Re: [PATCH] xfs: fail dax mount if reflink is enabled on a partition

From: Dan Williams
Date: Thu Oct 27 2022 - 21:37:53 EST


Darrick J. Wong wrote:
> [add tytso to cc since he asked about "How do you actually /get/ fsdax
> mode these days?" this morning]
>
> On Tue, Oct 25, 2022 at 10:56:19AM -0700, Darrick J. Wong wrote:
> > On Tue, Oct 25, 2022 at 02:26:50PM +0000, ruansy.fnst@xxxxxxxxxxx wrote:
> > >
> > >
> > > 在 2022/10/24 13:31, Dave Chinner 写道:
> > > > On Mon, Oct 24, 2022 at 03:17:52AM +0000, ruansy.fnst@xxxxxxxxxxx wrote:
> > > >> 在 2022/10/24 6:00, Dave Chinner 写道:
> > > >>> On Fri, Oct 21, 2022 at 07:11:02PM -0700, Darrick J. Wong wrote:
> > > >>>> On Thu, Oct 20, 2022 at 10:17:45PM +0800, Yang, Xiao/杨 晓 wrote:
> > > >>>>> In addition, I don't like your idea about the test change because it will
> > > >>>>> make generic/470 become the special test for XFS. Do you know if we can fix
> > > >>>>> the issue by changing the test in another way? blkdiscard -z can fix the
> > > >>>>> issue because it does zero-fill rather than discard on the block device.

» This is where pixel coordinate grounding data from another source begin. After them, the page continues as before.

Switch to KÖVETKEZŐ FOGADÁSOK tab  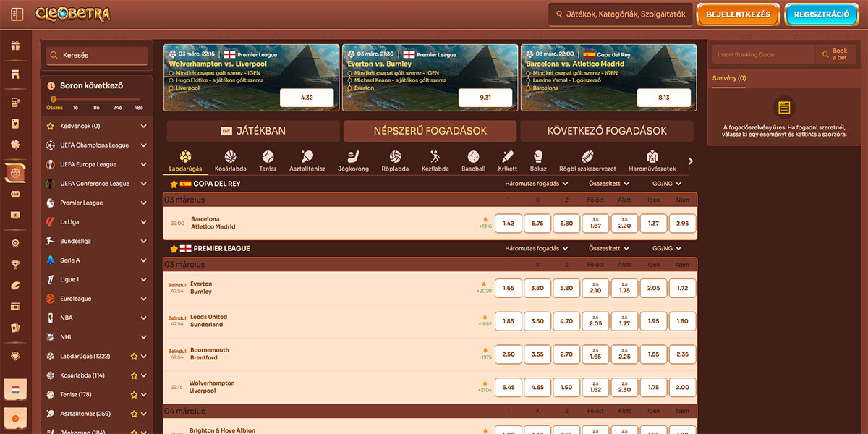608,131
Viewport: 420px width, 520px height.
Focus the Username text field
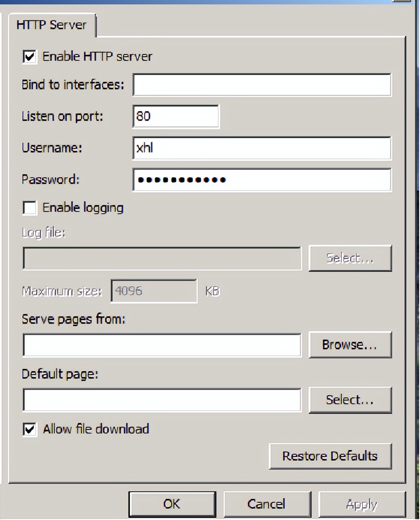point(262,148)
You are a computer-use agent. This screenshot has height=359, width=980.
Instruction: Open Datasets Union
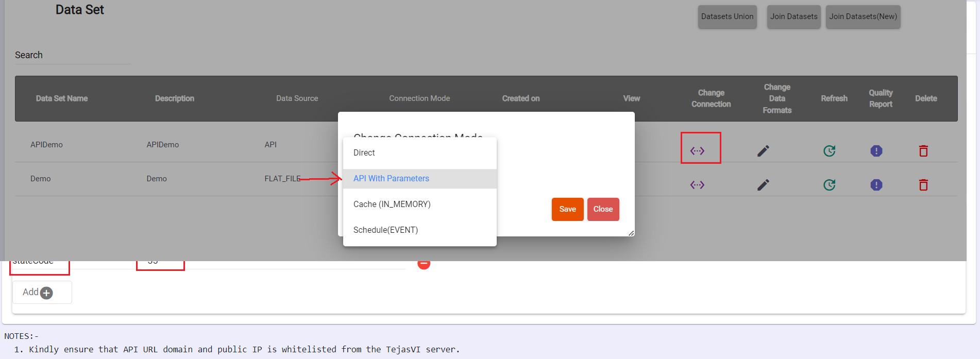tap(727, 17)
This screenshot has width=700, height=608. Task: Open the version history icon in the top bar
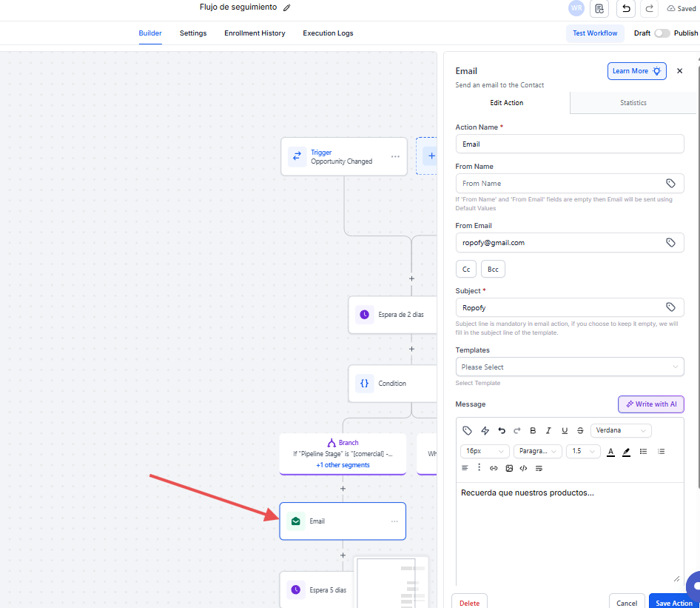(599, 8)
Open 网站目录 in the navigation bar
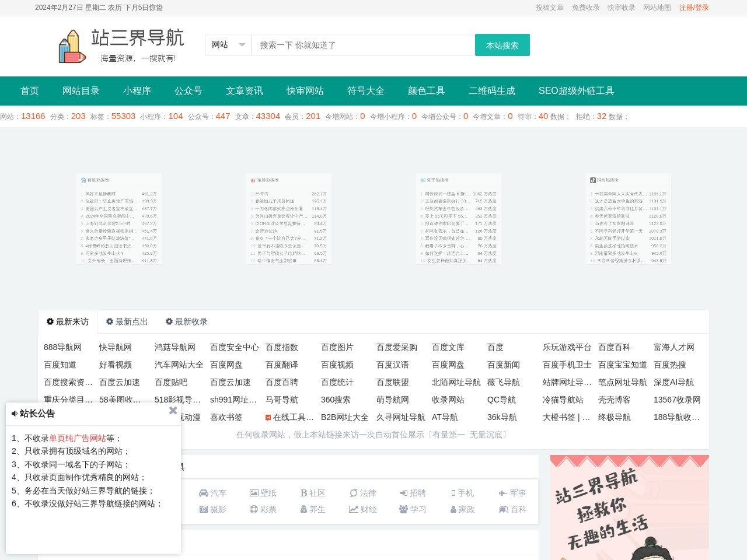The width and height of the screenshot is (747, 560). tap(81, 90)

> > > >>>>> However, blkdiscard -z will take a lot of time when the block device is
> > > >>>>> large.
> > > >>>>
> > > >>>> Well we /could/ just do that too, but that will suck if you have 2TB of
> > > >>>> pmem. ;)
> > > >>>>
> > > >>>> Maybe as an alternative path we could just create a very small
> > > >>>> filesystem on the pmem and then blkdiscard -z it?
> > > >>>>
> > > >>>> That said -- does persistent memory actually have a future? Intel
> > > >>>> scuttled the entire Optane product, cxl.mem sounds like expansion
> > > >>>> chassis full of DRAM, and fsdax is horribly broken in 6.0 (weird kernel
> > > >>>> asserts everywhere) and 6.1 (every time I run fstests now I see massive
> > > >>>> data corruption).
> > > >>>
> > > >>> Yup, I see the same thing. fsdax was a train wreck in 6.0 - broken
> > > >>> on both ext4 and XFS. Now that I run a quick check on 6.1-rc1, I
> > > >>> don't think that has changed at all - I still see lots of kernel
> > > >>> warnings, data corruption and "XFS_IOC_CLONE_RANGE: Invalid
> > > >>> argument" errors.
> > > >>
> > > >> Firstly, I think the "XFS_IOC_CLONE_RANGE: Invalid argument" error is
> > > >> caused by the restrictions which prevent reflink work together with DAX:
> > > >>
> > > >> a. fs/xfs/xfs_ioctl.c:1141
> > > >> /* Don't allow us to set DAX mode for a reflinked file for now. */
> > > >> if ((fa->fsx_xflags & FS_XFLAG_DAX) && xfs_is_reflink_inode(ip))
> > > >> return -EINVAL;
> > > >>
> > > >> b. fs/xfs/xfs_iops.c:1174
> > > >> /* Only supported on non-reflinked files. */
> > > >> if (xfs_is_reflink_inode(ip))
> > > >> return false;
> > > >>
> > > >> These restrictions were removed in "drop experimental warning" patch[1].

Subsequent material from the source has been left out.